[Stored data entries]
..............................
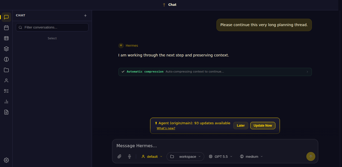
Task: Open the table grid icon in sidebar
Action: 6,38
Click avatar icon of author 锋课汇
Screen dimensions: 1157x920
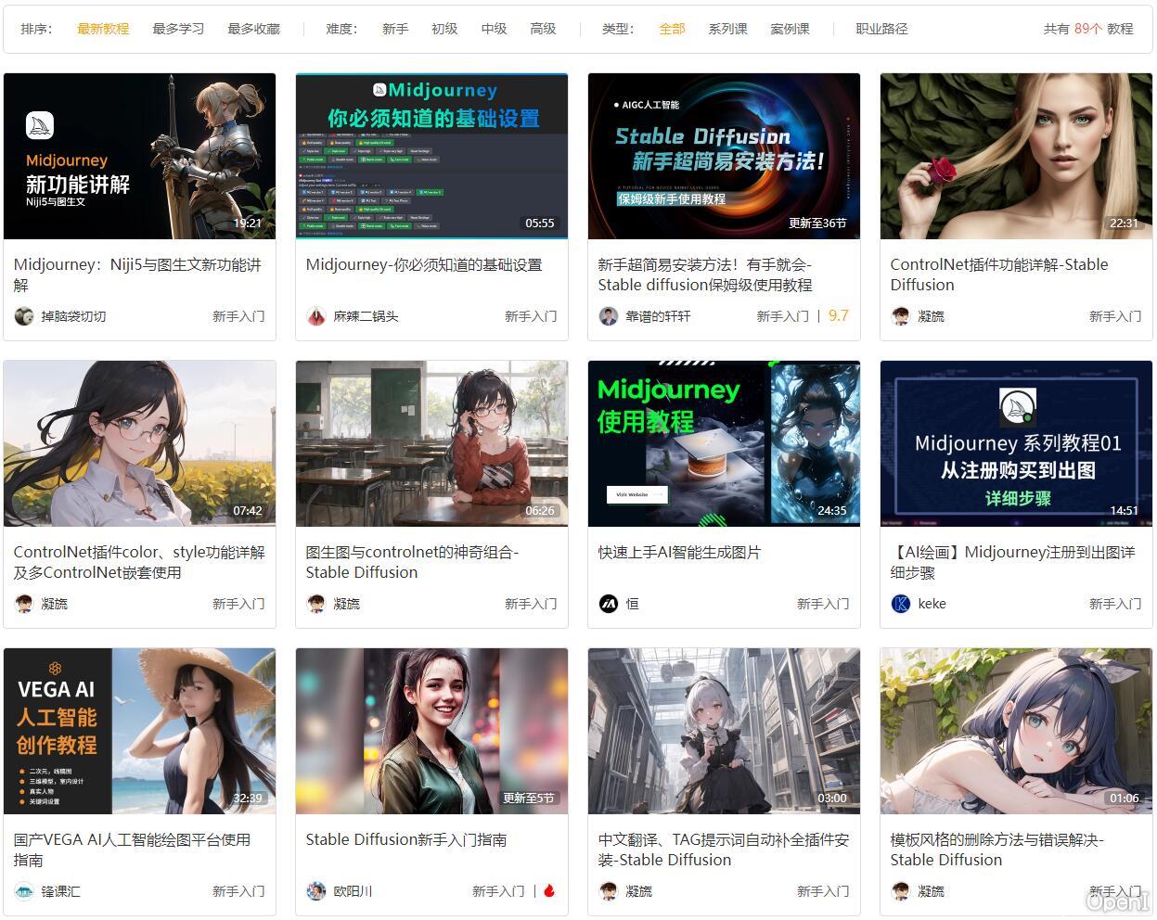click(24, 891)
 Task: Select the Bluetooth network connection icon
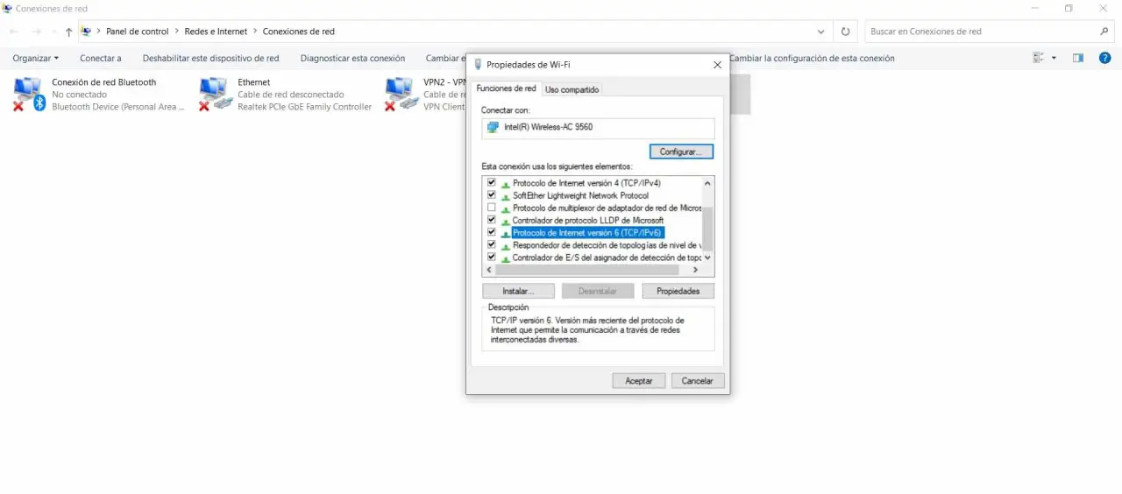click(30, 95)
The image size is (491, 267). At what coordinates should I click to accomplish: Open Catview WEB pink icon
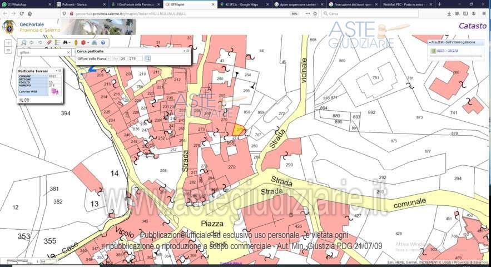click(55, 92)
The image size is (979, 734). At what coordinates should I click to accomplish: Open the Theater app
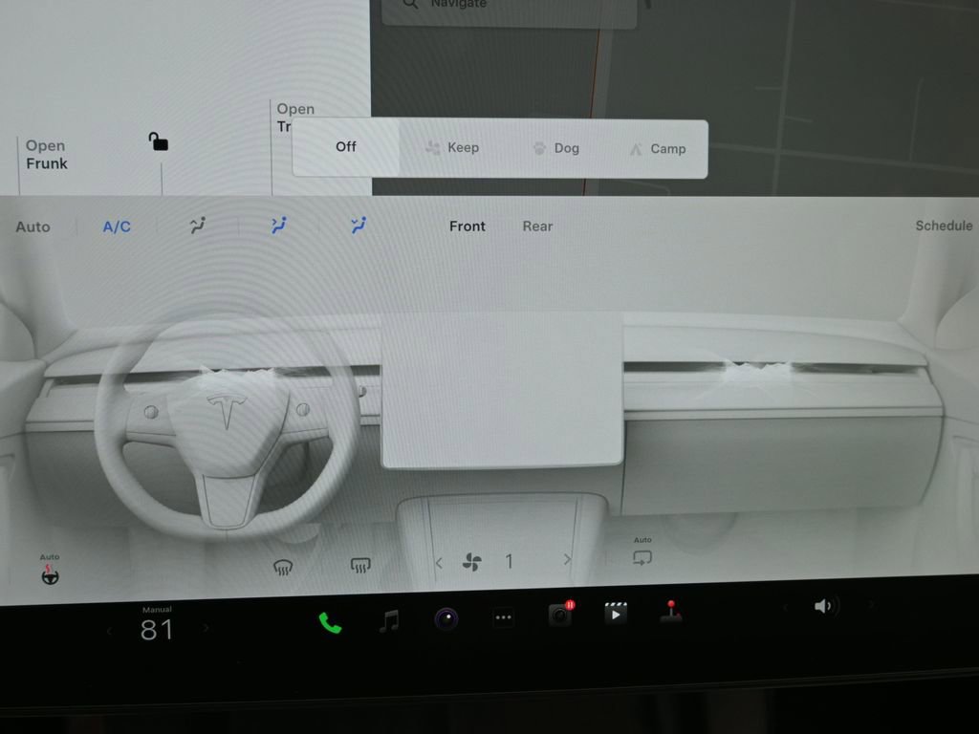pyautogui.click(x=615, y=615)
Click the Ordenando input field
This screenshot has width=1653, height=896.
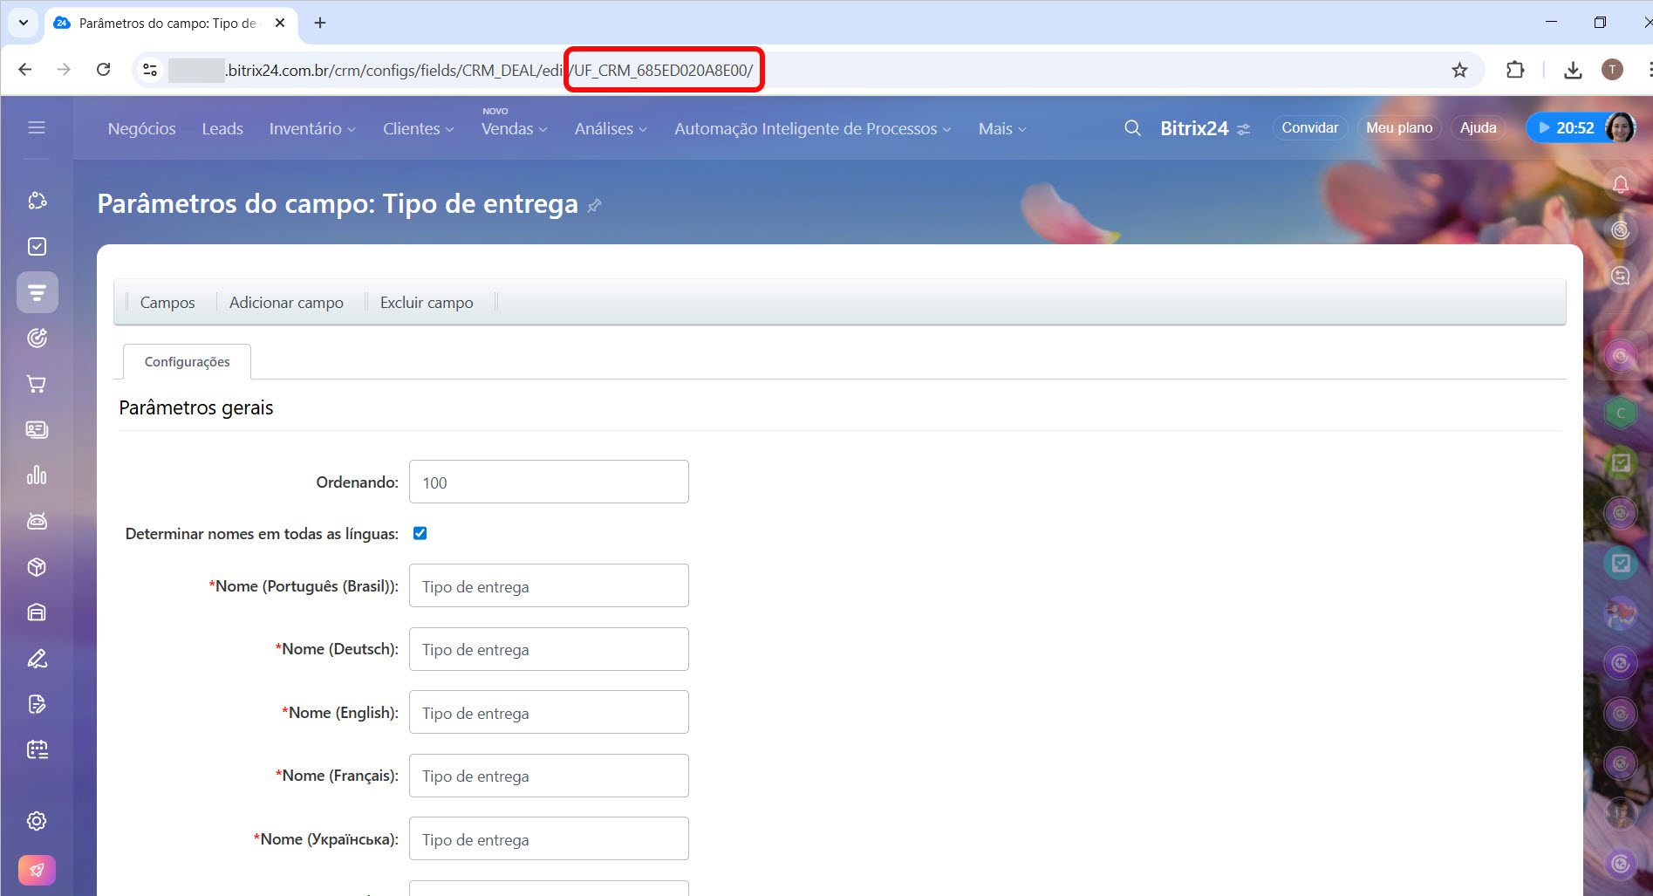[549, 482]
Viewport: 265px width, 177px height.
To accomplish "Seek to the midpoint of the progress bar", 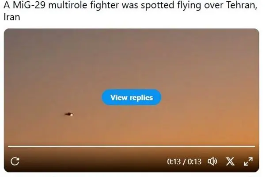I will [x=131, y=146].
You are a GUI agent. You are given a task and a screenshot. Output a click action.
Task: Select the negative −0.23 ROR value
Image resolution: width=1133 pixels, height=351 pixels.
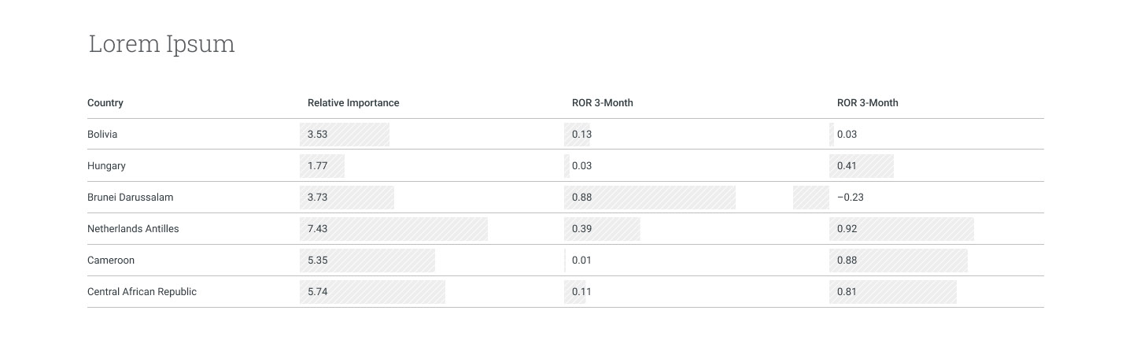tap(850, 198)
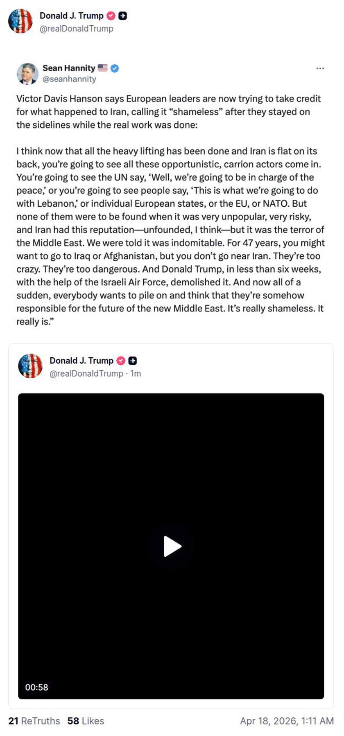The width and height of the screenshot is (344, 736).
Task: Click @realDonaldTrump handle under the top name
Action: click(x=76, y=29)
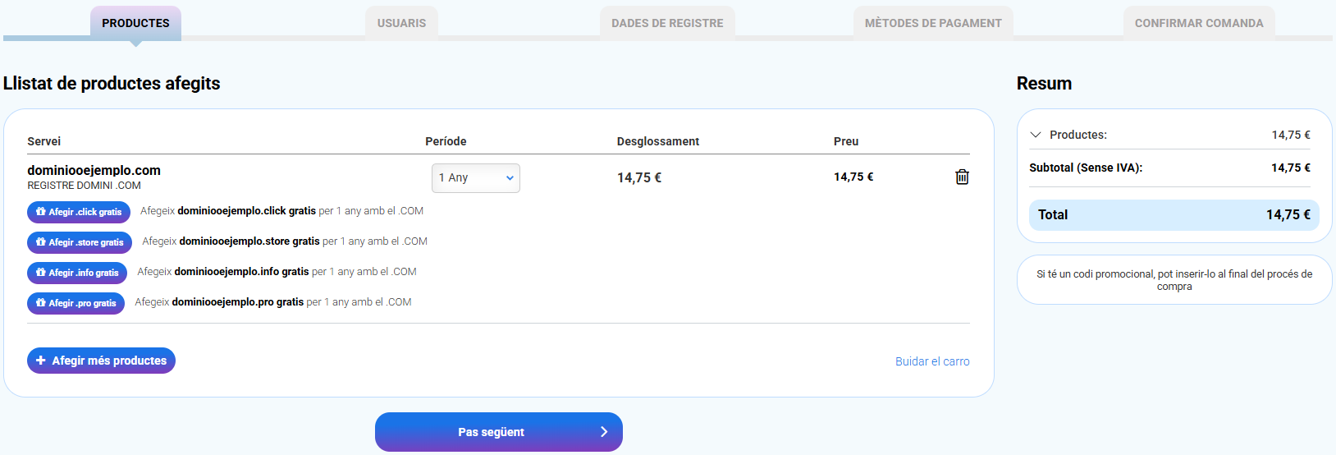Select the Productes tab
Viewport: 1336px width, 455px height.
[x=135, y=23]
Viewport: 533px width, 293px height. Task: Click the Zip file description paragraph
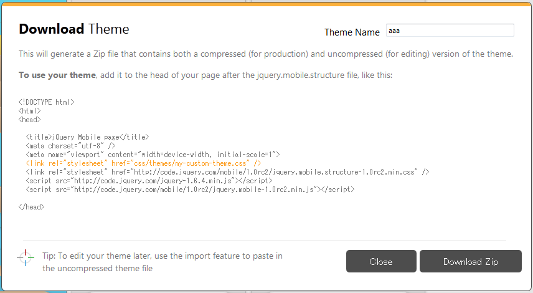click(265, 54)
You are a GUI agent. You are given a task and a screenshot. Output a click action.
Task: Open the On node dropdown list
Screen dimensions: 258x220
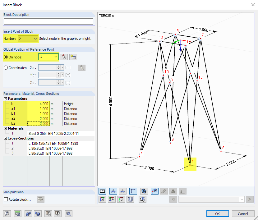(x=55, y=57)
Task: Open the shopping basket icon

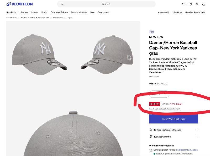Action: (x=203, y=4)
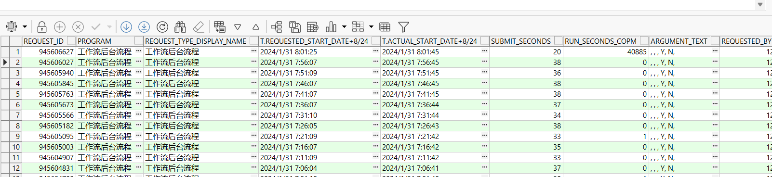The image size is (772, 177).
Task: Click the refresh query circular arrow
Action: [x=162, y=27]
..............................
| EXERCISE DETAILS |
Your task is to print exactly the lines from the one containing "Task: Select the negative −0.23 ROR value" through the final line of the records above, with no pictures and nothing more.

| SOLVED EXERCISE |
Task: Select the negative −0.23 ROR value
Image resolution: width=1133 pixels, height=351 pixels.
tap(850, 198)
The width and height of the screenshot is (344, 736).
Task: Click @realDonaldTrump handle under the top name
Action: click(x=76, y=29)
Select the Productes tab
Viewport: 1336px width, 455px height.
[x=135, y=23]
Viewport: 533px width, 293px height. Task: Click the Zip file description paragraph
click(265, 54)
You are a GUI agent. You are given a task and a screenshot. Output a click action.
Task: Open the On node dropdown list
Screen dimensions: 258x220
(x=55, y=57)
Task: Open the shopping basket icon

Action: (x=203, y=4)
The image size is (772, 177).
Task: Click the refresh query circular arrow
Action: [x=162, y=27]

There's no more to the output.